A 60-year-old African American male with a history of recently diagnosed focal segmental glomerulosclerosis on prednisone 60 mg daily, HTN, and diabetes mellitus type II, complicated by steroid-induced hyperglycemia, presented with one week of progressive dyspnea on exertion, nonproductive cough, and subjective fevers. Physical exam was notable for bibasilar rales and left lower lobe bronchial breath sounds. Labs showed leukocytosis to 21, 000 with 80% neutrophils and creatinine of 2.8, which was his baseline. Chest radiograph demonstrated perihilar infiltrates and left lower lobe consolidation. Despite 3 days of treatment for community acquired pneumonia and 2 days subsequent empiric therapy with atovaquone for PJP pneumonia, he was persistently febrile and short of breath.
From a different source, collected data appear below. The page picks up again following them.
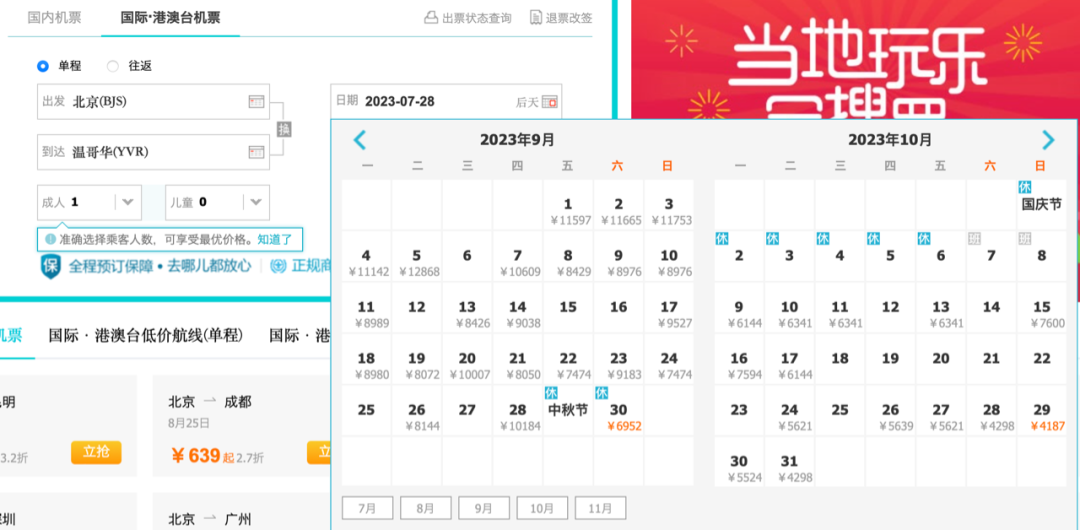Open 出票状态查询 ticket status icon
Image resolution: width=1080 pixels, height=530 pixels.
[430, 18]
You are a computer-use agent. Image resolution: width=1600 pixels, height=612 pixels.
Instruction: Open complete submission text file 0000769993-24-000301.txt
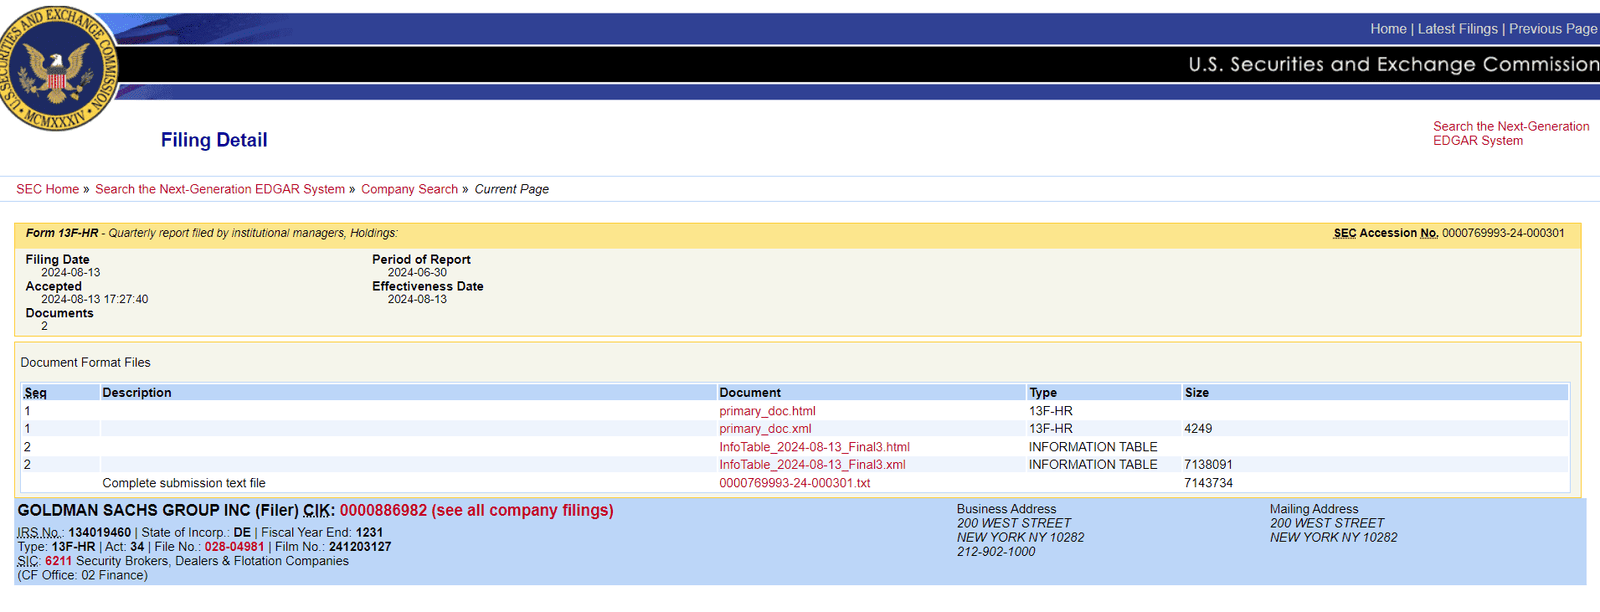794,483
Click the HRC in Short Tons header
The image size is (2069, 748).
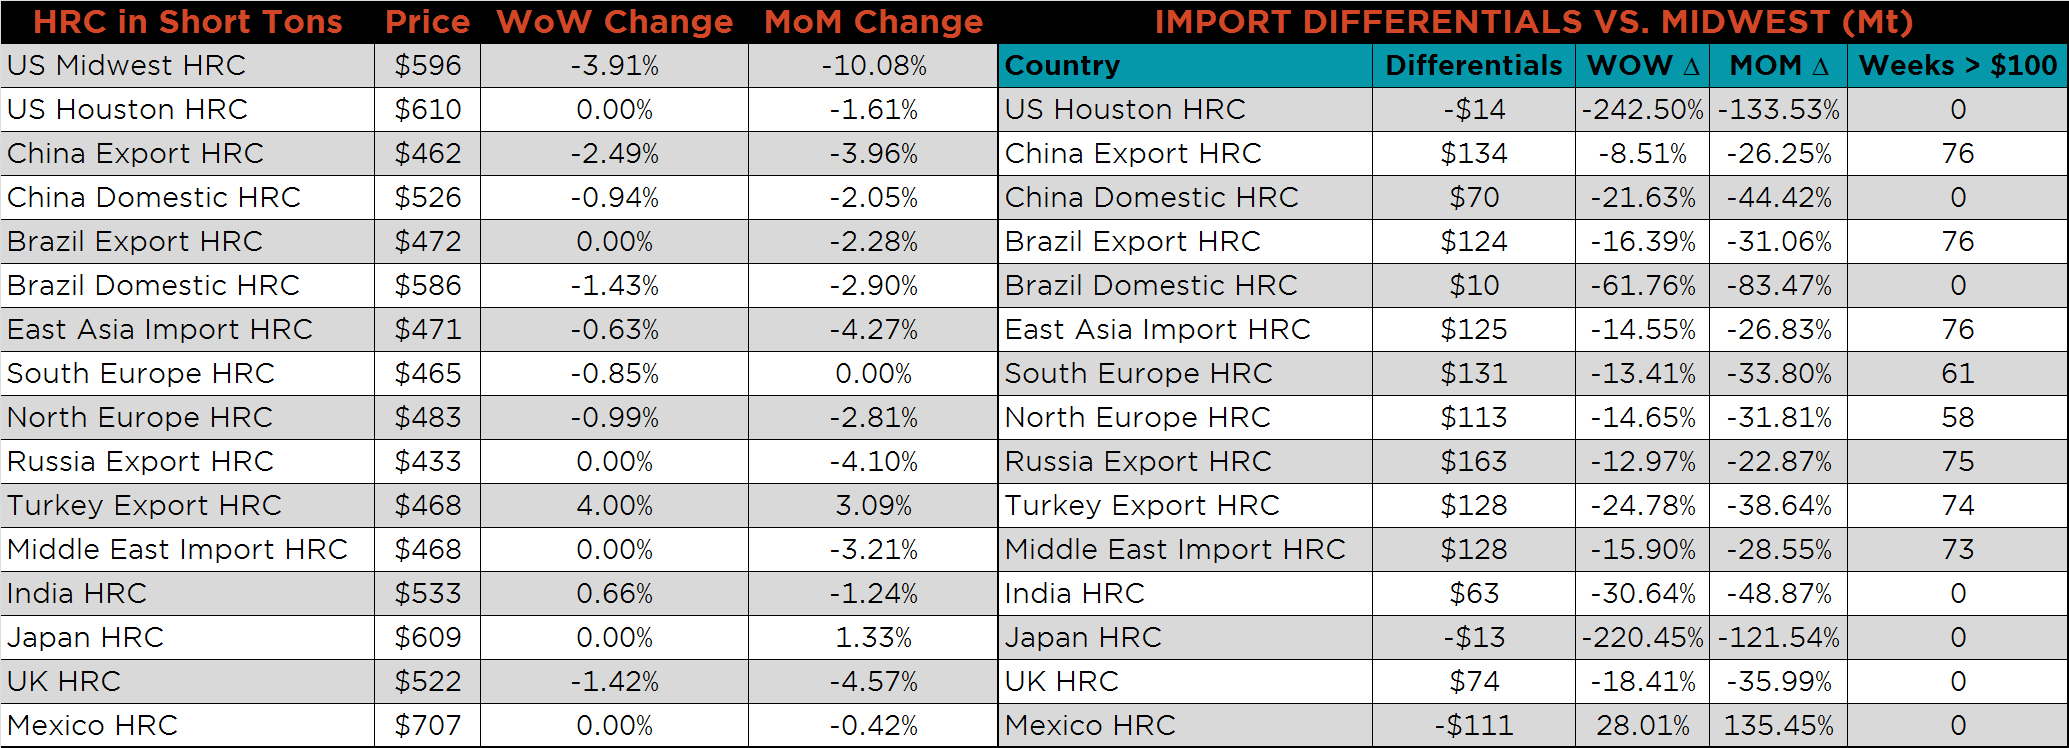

Induced sputum grew PJP and gram positive, weakly acid-fast filamentous rods, consistent with Nocardia species. He received trial of trimethoprim-sulfamethoxazole, before eventual transition to linezolid and atovaquone because of worsening hyperkalemia and rising creatinine. On this regimen, fevers resolved after 2 days and complete resolution of respiratory symptoms was reported after 3 weeks.
Discussion:
Pulmonary nocardiosis is rare, but more prevalent in the immunosuppressed and poorly controlled diabetic populations. Delay in diagnosis is common, as it can be easily masked by co-infection with other pathogens. The diagnosis of nocardiosis is challenging and often requires bronchoscopy, as the organism is difficult to isolate and culture. Once the diagnosis is established, neuroimaging to rule out CNS involvement is recommended, as Nocardia has affinity for neural tissue. Treatment for Nocardia is equally difficult as there are no established recommendations for empiric therapy prior to speciation. A process that can take at least 2 weeks for this fastidious organism. Two agent therapy is recommended initially, such as trimethroprim-sulfamethoxazole plus amikacin. However, the patient’s kidney disease prompted our team to explore alternative therapies.
Conclusions:
Identifying the causative agent of pulmonary infections in the immunosuppressed can be difficult. Immunosuppressed patients may require early bronchoscopy to obtain an adequate specimen for culture, as the differential for pneumonia in these patients is broad. A delay in diagnosis and appropriate therapy is common. Respiratory symptoms can be masked by co-infection with other equally culpable infections, as in our patient’s case.